• SHORT TASK A:
Reproduce the following passage on autocollimators in full, word for word.

• ARTICLE:

______

An autocollimator is an optical instrument for non-contact measurement of angles. They are typically used to align components and measure deflections in optical or mechanical systems. An autocollimator works by projecting an image onto a target mirror and measuring the deflection of the returned image against a scale, either visually or by means of an electronic detector. A visual autocollimator can measure angles as small as 1 arcsecond (4.85 microradians), while an electronic autocollimator can have up to 100 times more resolution.

Visual autocollimators are often used for aligning laser rod ends and checking the face parallelism of optical windows and wedges. Electronic and digital autocollimators are used as angle measurement standards, for monitoring angular movement over long periods of time and for checking angular position repeatability in mechanical systems.  Servo autocollimators are specialized compact forms of electronic autocollimators that are used in high-speed servo-feedback loops for stable-platform applications. An electronic autocollimator is typically calibrated to read the actual mirror angle.

Electronic autocollimator
The electronic autocollimator is a high precision angle measurement instrument capable of measuring angular deviations with accuracy down to fractions of an arcsecond, by electronic means only, with no optical eye-piece.

______

• PROVIDED ENTRIES:
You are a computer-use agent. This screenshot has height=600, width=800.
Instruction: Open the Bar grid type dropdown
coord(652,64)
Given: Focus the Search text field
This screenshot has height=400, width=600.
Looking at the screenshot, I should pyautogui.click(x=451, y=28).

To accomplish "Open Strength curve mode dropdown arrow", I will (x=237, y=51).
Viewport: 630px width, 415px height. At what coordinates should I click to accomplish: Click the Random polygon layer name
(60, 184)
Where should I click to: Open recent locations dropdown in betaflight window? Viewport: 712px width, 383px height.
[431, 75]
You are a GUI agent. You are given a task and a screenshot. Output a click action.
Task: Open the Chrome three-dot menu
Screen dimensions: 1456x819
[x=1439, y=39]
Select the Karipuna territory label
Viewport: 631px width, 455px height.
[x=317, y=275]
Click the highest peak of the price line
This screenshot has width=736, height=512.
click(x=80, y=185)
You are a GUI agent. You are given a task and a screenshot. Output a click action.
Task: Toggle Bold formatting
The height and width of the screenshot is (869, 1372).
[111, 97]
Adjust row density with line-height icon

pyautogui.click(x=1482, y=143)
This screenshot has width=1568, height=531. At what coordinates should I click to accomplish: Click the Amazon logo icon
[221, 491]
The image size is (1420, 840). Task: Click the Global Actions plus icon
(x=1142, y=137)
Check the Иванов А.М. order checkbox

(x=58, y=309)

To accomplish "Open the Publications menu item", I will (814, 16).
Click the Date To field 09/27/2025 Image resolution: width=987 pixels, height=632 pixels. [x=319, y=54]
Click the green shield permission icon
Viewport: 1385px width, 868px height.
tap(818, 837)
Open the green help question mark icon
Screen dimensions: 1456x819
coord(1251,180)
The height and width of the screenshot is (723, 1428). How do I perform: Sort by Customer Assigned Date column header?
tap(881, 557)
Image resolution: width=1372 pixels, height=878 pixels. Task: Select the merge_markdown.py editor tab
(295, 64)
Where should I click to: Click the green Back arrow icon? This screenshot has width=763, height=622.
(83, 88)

______

• SHORT TASK B:
Transcribe the entries above, starting at the line that contains "Given: Focus the Search text field" and ending at the line that contains "click(x=80, y=185)".

• REPLY A:
An autocollimator is an optical instrument for non-contact measurement of angles. They are typically used to align components and measure deflections in optical or mechanical systems. An autocollimator works by projecting an image onto a target mirror and measuring the deflection of the returned image against a scale, either visually or by means of an electronic detector. A visual autocollimator can measure angles as small as 1 arcsecond (4.85 microradians), while an electronic autocollimator can have up to 100 times more resolution.

Visual autocollimators are often used for aligning laser rod ends and checking the face parallelism of optical windows and wedges. Electronic and digital autocollimators are used as angle measurement standards, for monitoring angular movement over long periods of time and for checking angular position repeatability in mechanical systems.  Servo autocollimators are specialized compact forms of electronic autocollimators that are used in high-speed servo-feedback loops for stable-platform applications. An electronic autocollimator is typically calibrated to read the actual mirror angle.

Electronic autocollimator
The electronic autocollimator is a high precision angle measurement instrument capable of measuring angular deviations with accuracy down to fractions of an arcsecond, by electronic means only, with no optical eye-piece.

• REPLY B:
Given: Focus the Search text field
This screenshot has height=400, width=600.
Looking at the screenshot, I should pyautogui.click(x=451, y=28).

To accomplish "Open Strength curve mode dropdown arrow", I will (x=237, y=51).
Viewport: 630px width, 415px height. At what coordinates should I click to accomplish: Click the Random polygon layer name
(60, 184)
Where should I click to: Open recent locations dropdown in betaflight window? Viewport: 712px width, 383px height.
[431, 75]
You are a GUI agent. You are given a task and a screenshot. Output a click action.
Task: Open the Chrome three-dot menu
Screen dimensions: 1456x819
[x=1439, y=39]
Select the Karipuna territory label
Viewport: 631px width, 455px height.
[x=317, y=275]
Click the highest peak of the price line
This screenshot has width=736, height=512.
click(x=80, y=185)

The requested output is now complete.